+++ Data to use

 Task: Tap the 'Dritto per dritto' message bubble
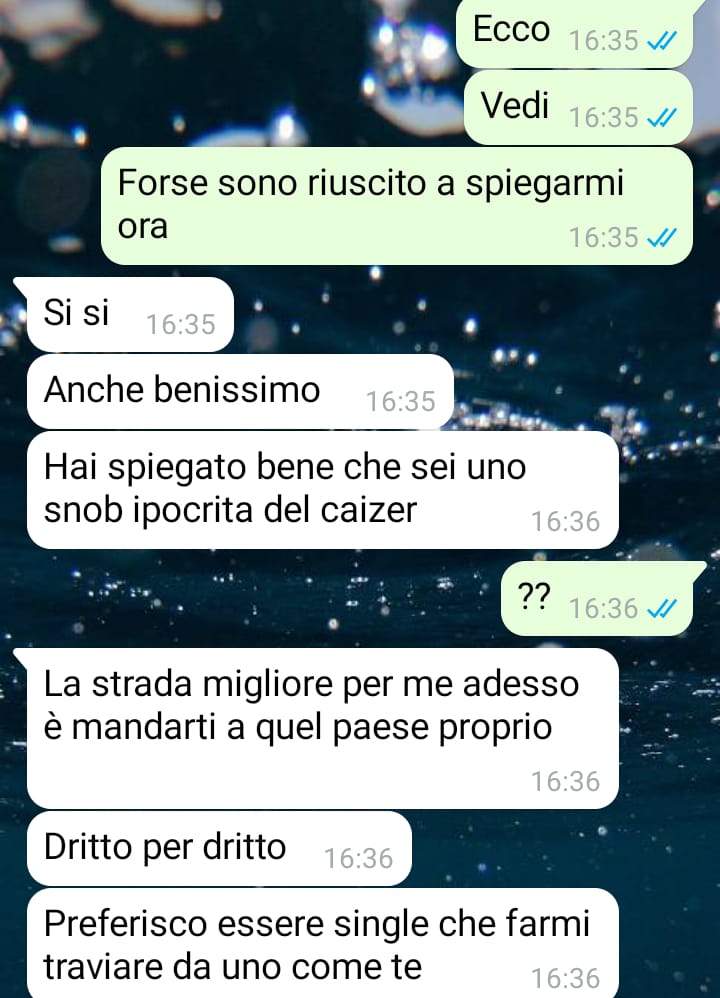click(x=219, y=848)
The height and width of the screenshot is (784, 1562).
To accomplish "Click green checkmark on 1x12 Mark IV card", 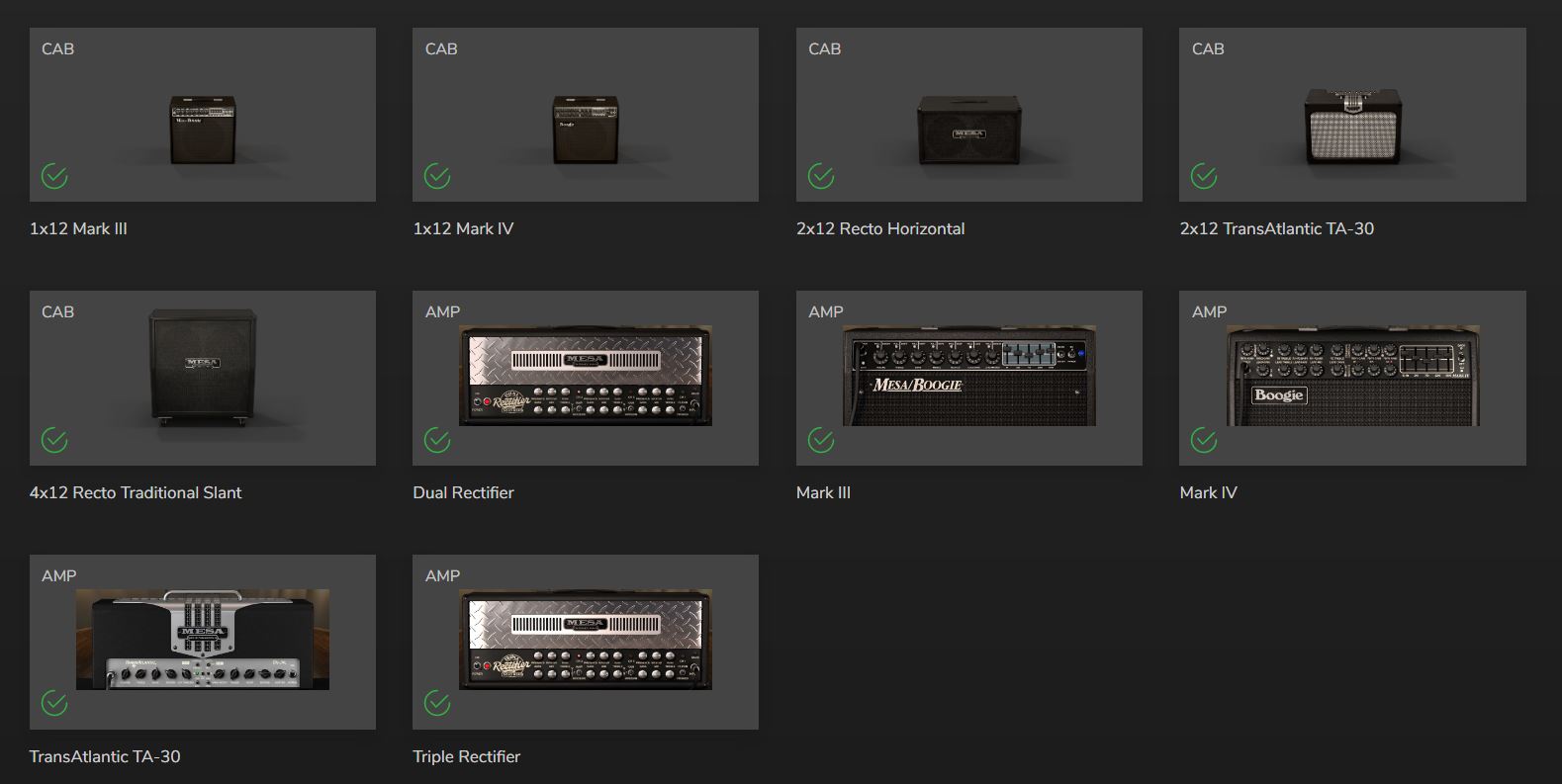I will [437, 176].
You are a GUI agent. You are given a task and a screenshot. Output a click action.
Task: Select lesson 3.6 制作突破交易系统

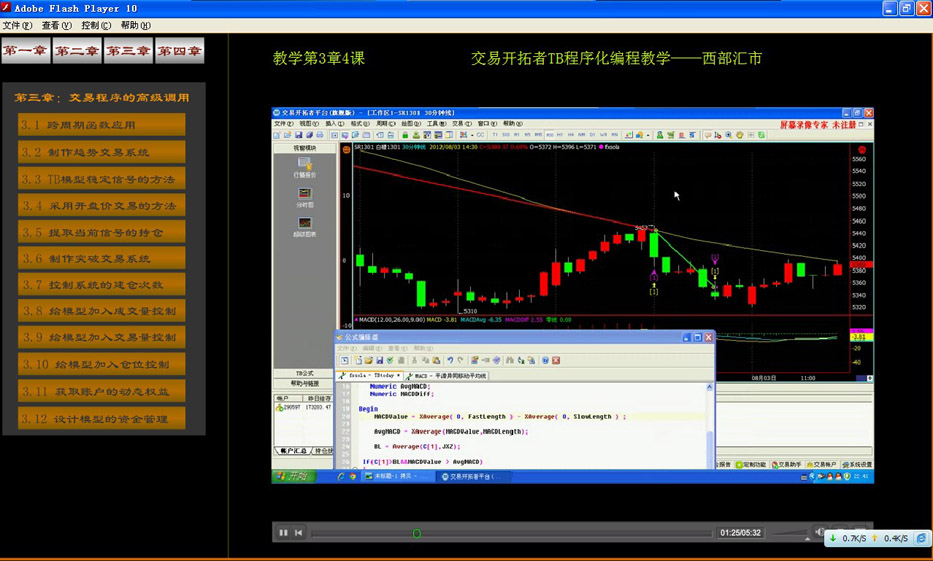pos(102,259)
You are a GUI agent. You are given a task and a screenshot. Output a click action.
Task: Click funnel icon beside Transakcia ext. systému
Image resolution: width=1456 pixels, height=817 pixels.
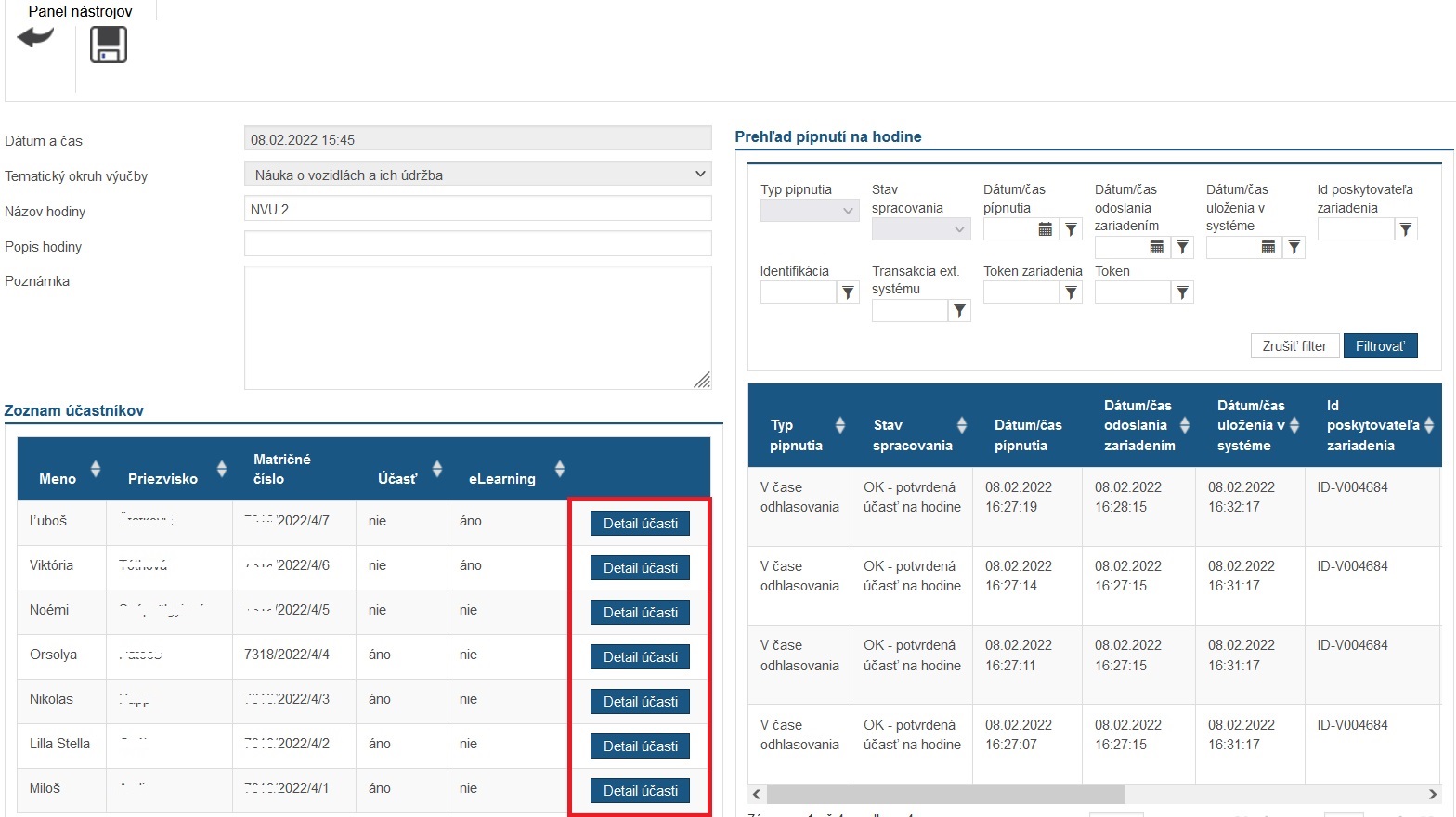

++++++

Description of the task
Exact reproduction is required for the lines from the one containing "Task: Select lesson 3.6 制作突破交易系统" through the end of the material, and for those lines only, without pictures.

Task answer
Task: Select lesson 3.6 制作突破交易系统

pos(102,259)
You are a GUI agent. You are given a task and a screenshot. Output a click action.
Task: Click funnel icon beside Transakcia ext. systému
Image resolution: width=1456 pixels, height=817 pixels.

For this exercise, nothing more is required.